From Paul's Tomb: A Triumph (Dead Oceans; 2010)
I appreciate my own familiarity with bullshit enough to feel bad about suggesting this, but perhaps it is a simple calculus for Frog Eyes: in the moments when Carey Mercer feels completely honest, his band sounds kind of ordinary. In the moments when Carey Mercer feels esoteric on purpose—when he fronts mythological, shoots from the dick, soft-shoes himself off a ledge toward abstraction—his band sounds kind of astonishingly good. Kids: earmuffs! There is no lesson here.
“Bushels,” off 2007’s Tears of the Valedictorian, is an obvious touchstone for this latter pose. Frog Eyes’ best moment to date, it’s a song compounded with the blueprint of a band aiming high: an applicable, listenable stroke of genius on everything from the relationship between fathers and sons to whether London is that dreary all of the time to whether guitars equal machismo anymore. It is music stuffed with ideas to the absolute brim, and a reminder of how dumb the word “pretentious” can be when it wants. It’s how “All My Friends” might sound if New York actually was the whole universe. Also, yeah, it’s nine minutes long.
While “A Flower in a Glove” is perhaps not quite a sequel to “Bushels,” it certainly comes off as its spiritual kin. Another nine-minute epic, it feels similarly defined by the language of ebb-and-flow. The song’s first minute-plus rides a descendant vocal melody onto a backdrop of (what my caps-lock likes to call) A LOT OF GUITAR. “I shall weep for love, I shall weep for love / You will always need a saint, a flower in a glove,” Mercer shouts, sings, fucks an irony, makes earnest to the max. And yet by the end of the verse things are almost a cappella. “A night made for the raising of your glass,” he announces, and like the best toasts Mercer’s is both brilliant and strange.
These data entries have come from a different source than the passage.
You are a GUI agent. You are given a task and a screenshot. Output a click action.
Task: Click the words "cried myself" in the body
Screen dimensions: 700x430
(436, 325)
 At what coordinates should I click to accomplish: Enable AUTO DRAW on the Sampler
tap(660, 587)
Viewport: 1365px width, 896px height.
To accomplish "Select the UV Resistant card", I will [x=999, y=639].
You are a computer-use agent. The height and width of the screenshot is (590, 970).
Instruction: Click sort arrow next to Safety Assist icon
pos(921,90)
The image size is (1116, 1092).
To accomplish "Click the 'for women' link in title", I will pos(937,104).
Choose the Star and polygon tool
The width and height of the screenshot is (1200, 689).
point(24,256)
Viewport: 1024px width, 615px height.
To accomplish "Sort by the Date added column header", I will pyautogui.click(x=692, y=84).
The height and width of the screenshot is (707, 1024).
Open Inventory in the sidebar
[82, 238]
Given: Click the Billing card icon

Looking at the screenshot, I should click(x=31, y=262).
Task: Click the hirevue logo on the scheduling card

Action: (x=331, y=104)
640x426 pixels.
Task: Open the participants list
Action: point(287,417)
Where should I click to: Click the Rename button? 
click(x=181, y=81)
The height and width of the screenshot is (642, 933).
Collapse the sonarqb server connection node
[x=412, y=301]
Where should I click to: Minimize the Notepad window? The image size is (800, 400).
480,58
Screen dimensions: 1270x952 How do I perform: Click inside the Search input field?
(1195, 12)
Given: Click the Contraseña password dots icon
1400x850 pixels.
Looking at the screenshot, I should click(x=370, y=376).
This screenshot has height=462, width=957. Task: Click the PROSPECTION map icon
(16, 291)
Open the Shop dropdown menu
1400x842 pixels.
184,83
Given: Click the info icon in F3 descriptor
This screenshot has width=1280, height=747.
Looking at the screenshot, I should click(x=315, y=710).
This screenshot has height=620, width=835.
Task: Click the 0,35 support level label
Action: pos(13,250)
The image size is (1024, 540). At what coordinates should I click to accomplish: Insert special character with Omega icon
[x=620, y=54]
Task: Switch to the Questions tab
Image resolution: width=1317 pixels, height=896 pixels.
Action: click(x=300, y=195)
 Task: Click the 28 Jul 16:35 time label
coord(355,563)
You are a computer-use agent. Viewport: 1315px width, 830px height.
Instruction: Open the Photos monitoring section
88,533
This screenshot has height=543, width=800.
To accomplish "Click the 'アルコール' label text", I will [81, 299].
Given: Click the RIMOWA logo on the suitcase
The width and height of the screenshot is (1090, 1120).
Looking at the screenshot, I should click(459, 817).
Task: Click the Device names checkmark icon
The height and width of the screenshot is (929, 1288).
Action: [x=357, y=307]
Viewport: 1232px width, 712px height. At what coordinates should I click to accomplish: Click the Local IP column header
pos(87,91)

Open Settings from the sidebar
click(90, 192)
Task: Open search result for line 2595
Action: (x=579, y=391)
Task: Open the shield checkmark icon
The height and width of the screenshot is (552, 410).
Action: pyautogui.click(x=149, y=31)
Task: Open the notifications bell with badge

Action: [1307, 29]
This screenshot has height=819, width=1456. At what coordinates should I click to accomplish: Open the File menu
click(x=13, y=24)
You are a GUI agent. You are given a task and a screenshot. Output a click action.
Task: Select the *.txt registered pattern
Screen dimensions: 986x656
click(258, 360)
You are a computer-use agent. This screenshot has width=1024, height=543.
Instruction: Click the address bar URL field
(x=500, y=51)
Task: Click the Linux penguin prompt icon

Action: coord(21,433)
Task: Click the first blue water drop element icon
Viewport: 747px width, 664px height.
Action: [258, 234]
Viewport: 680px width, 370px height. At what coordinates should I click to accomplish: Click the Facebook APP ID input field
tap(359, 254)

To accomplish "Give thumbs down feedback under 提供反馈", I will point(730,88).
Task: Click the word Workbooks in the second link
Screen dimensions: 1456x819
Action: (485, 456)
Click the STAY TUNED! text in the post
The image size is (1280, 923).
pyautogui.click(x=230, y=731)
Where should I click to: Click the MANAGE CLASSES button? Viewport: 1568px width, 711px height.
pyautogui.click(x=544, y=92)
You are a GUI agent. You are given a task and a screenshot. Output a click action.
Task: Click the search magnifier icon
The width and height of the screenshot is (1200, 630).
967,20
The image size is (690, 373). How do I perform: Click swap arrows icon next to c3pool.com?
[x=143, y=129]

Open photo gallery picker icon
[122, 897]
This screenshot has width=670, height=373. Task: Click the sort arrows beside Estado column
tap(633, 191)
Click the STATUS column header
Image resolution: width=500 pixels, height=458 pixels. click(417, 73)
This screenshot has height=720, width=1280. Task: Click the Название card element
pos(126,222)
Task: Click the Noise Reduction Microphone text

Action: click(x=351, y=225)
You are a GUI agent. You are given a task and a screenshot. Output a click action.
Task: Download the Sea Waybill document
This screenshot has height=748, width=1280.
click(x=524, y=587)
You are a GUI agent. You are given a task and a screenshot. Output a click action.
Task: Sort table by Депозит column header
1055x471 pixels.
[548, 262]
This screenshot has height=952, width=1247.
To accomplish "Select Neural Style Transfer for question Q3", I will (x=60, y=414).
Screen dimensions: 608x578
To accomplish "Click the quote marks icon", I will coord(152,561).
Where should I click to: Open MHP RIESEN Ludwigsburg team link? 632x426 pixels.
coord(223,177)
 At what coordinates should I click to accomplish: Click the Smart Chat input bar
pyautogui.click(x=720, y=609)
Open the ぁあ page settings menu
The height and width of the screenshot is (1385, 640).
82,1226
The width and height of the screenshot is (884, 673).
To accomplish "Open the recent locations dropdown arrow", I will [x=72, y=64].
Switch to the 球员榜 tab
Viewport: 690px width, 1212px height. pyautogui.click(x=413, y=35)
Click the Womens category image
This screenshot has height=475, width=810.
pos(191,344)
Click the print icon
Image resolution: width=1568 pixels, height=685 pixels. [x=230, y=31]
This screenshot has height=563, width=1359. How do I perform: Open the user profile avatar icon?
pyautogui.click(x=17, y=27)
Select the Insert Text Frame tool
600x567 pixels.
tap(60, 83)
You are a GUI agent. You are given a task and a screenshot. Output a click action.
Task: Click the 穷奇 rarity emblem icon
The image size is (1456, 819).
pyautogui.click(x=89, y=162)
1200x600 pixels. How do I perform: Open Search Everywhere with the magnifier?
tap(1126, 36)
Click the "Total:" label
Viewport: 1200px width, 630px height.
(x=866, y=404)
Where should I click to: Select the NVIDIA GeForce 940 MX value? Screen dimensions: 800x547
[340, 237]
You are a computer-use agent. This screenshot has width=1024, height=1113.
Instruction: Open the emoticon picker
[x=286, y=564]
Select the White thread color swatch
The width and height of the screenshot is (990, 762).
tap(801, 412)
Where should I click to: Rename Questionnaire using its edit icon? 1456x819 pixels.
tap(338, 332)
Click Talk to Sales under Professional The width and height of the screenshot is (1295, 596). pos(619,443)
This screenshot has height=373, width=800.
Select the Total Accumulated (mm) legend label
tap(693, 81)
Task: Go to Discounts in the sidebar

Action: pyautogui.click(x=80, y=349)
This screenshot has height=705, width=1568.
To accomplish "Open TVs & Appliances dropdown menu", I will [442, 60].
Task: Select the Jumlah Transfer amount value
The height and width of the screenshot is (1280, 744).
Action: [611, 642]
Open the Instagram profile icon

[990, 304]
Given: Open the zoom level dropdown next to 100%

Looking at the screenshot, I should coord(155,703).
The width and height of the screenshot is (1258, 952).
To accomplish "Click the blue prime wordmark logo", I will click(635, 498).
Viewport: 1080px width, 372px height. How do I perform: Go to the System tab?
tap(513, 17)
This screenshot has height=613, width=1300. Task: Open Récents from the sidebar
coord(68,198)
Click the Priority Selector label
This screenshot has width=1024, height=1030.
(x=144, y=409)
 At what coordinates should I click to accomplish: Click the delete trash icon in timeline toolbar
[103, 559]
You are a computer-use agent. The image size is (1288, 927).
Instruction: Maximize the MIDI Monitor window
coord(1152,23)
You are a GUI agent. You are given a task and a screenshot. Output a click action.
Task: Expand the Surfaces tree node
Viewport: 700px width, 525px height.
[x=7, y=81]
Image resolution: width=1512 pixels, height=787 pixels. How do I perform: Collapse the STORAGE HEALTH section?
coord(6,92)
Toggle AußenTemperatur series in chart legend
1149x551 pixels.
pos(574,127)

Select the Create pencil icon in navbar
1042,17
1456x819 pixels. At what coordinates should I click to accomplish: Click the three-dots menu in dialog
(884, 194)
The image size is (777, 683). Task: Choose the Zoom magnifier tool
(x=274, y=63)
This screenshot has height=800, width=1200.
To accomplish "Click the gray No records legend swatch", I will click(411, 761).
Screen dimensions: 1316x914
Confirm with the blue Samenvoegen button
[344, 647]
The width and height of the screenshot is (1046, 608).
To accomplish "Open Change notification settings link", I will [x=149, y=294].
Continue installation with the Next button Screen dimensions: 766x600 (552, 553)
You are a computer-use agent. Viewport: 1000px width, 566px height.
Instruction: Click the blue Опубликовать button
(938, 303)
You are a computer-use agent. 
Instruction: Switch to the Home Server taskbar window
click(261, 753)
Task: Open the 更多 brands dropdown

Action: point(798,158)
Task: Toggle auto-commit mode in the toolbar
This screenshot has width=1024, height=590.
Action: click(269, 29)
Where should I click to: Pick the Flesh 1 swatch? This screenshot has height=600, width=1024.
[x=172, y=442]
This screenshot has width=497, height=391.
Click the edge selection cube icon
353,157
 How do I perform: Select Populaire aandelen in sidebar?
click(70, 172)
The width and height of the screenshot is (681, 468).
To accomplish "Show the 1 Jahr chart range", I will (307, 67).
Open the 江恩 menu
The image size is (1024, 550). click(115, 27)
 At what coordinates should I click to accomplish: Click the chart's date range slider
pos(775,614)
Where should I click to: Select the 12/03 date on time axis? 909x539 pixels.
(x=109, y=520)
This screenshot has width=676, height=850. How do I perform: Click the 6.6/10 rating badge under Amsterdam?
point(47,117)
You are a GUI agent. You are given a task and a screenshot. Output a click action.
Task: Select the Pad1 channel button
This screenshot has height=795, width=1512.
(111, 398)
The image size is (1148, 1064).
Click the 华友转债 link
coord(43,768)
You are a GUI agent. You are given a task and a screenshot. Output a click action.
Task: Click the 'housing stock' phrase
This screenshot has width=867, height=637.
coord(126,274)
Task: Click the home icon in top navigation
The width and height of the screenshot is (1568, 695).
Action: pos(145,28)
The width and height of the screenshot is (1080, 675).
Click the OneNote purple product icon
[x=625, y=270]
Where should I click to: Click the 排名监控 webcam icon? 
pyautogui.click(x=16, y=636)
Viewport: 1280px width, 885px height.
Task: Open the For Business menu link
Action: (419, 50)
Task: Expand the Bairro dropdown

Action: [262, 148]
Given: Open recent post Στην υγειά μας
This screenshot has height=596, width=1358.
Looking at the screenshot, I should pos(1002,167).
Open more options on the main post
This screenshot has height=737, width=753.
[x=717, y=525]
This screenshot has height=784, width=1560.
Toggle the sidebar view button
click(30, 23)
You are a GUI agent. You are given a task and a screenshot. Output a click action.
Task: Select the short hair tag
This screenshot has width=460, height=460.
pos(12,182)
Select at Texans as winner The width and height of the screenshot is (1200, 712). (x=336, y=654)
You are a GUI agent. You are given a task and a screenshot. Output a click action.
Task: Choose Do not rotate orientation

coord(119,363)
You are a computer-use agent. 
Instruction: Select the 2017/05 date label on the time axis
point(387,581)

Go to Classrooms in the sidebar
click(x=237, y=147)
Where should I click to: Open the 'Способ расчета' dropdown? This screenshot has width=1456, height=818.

Soft / Hard / Repeat scarcely does “A Flower in a Glove” justice: one never feels manipulated by these shifts; its calmer moments are no less the punch-line than its fiercest. In a way, Mercer’s control over his band’s chaos simply becomes part of the narrative. “Did you ever think of a bad idea? / Oh man, no no no no no no no no,” he insists, an irony finally seeping through. And then it hits you: nine minutes is a lot of minutes. For the sake of authority, one claims what one must.